= Society of Knights of the Round Table =

British social club

Arms of the Society

The Honourable Society of Knights of the Round Table, also known as The Knights of the Round Table Club, is a British society which exists to perpetuate the name and fame of King Arthur and the ideals for which he stood. It meets at the Lansdowne Club, Mayfair.

==History==
The society was formed in 1720 at the Fountain Coffee House, the site of the former Savoy Palace on London's Strand. Its membership was drawn from authors, actors, artists, and their patrons. Famous members included David Garrick, who was a member from 1761 to 1776, and Charles Dickens.
==Activities==
The society funds a prize in a surgical skills competition for the Royal College of Surgeons of England.

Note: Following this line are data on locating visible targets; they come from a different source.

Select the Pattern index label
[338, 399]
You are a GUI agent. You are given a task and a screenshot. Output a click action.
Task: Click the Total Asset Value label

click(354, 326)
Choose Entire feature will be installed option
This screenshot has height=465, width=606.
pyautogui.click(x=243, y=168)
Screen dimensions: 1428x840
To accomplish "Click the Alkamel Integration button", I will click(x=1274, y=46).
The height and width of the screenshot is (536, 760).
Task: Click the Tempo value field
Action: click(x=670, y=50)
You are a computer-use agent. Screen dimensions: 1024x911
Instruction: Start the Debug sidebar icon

In 2023 the benevolent fund had an income of £42,410 and spent £52,250.

The society describes its principal activities as:
- To provide a dining society for members and their guests.
- Through the operation of a Benevolent Fund (registered charity no. 212217) to distribute awards to selected students from the arts, music, conservation, hand skills and legal training colleges, schools, services cadet and scout groups in London,  in order to encourage and support them at the outset of their careers.

== Aims ==
The society describes its aims as:
- The perpetuation of the name and fame of Arthur, King of Britain and the Ideals for which he stood.
- The promotion of Knightly good fellowship.
- To encourage and support talented young people in their cultural achievements.

==Knight President==
As of 2025, the Knight President of the Society is Admiral Alan West, Baron West of Spithead. The society holds an annual service of rededication in the Knights Chapel, church of St Martin, Ludgate in the City of London.